L’opportunità a Claudia gliel’ha offerta il Covid-19: dopo quattro giorni di ambientamento (del medico), è incominciato ad arrivare un flusso ininterrotto di pazienti che boccheggiavano. «Abbiamo convertito gli spazi del blocco operatorio per ampliare la terapia intensiva: da 12 a 33 posti letto. Arrivo alle 7.30 e finisco alle 20, che poi a volte diventano le 22, anche le 23, nei giorni peggiori. Ti dimentichi del tempo».
Cosa pensa, come vive, quanta fatica fa un medico agli esordi sul fronte del “virus sconosciuto”, per usare la definizione di Claudia? «Io sono privilegiata», dice. Perchè? «Ho studiato per questo. Il dramma che stiamo vivendo è un’esperienza tragica ma mi dà la possibilità di fare quello che volevo: è da quando ero bambina che desidero aiutare gli altri.
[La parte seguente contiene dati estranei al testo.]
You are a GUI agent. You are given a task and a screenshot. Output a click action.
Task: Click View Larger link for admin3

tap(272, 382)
Nella mia famiglia non ci sono medici. Non posso dire “sono una grande intensivista”. Ma poter dare un mio contributo sul campo mi rende felice».
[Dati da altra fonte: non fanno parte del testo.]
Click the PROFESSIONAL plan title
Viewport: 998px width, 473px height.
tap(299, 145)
Sono grammi di emozione le parole di Claudia Paleologo. Forse nemmeno lei si rende conto di quanto, nell’abisso dove siamo precipitati, siano foriere di speranza per tutti.
Un camice bianco che muove i primi passi sulla linea di fuoco sanitaria peggiore del millennio. In una città falcidiata dal nemico invisibile. «Le emozioni le hai eccome. Ma le contieni, perchè non aiutano a fare le scelte giuste per il tuo assistito. Quando entri in terapia intensiva devi concentrarti sul paziente, devi essere lucida e fredda. Però certo ci sono momenti di emozione che catturi e tiene con te».
In un mese e mezzo di emergenza, «e lo siamo ancora», ce n’è uno che Claudia non riesce a scansare dalla mente. «Ai malati intubati e sedati sollevi la palpebra per fare l’esame morfologico alle pupille. C’è una paziente. Dopo settimane di intubazione ha iniziato a migliorare. Le palpebre si sono alzate da sole. Ho visto questi occhi azzurri, bellissimi, profondi. Mi sono chiesta: come è possibile che non li avevo notati prima, quando alzavo io le palpebre? Avevano ripreso vita e l’abbiamo estubata. Che bella sensazione».
La storia di Claudia è quella di un medico che non pensava di vedere tutto così velocemente. Nemmeno decine di colleghi morire di coronavirus come i loro pazienti. Ha paura? «No. Prudenza sì, paura no. Noi medici non siamo eroi e nemmeno kamikaze. Bisogna usare i dispositivi di protezione individuale. Sempre. Non azzeri i rischi ma li minimizzi. La mattina arrivo 20 minuti prima. Mi bardo. Tuta, doppi guanti, visiera, occhiali, maschera, calzari, copriscarpa. La “sicurezza della scena” è la prima cosa che ci insegnano. Qui ci sono due persone che controllano nell’area vestizione e svestizione. Poi ogni lavoro ha i suoi rischi: vieni in contatto con malati di meningite, di epatite C, di Hiv. E adesso di coronavirus». È tardi.
È ora di qualche briciolo di vita fuori dall’ospedale. «Vado a fare un po’ di spesa e torno a casa». Quando finirà il tempo sospeso dell’assedio? «Non lo so. Qui adesso va un po’ meglio. Meno accessi in pronto soccorso. Appena si riemerge voglio andare a trovare i miei a Palermo».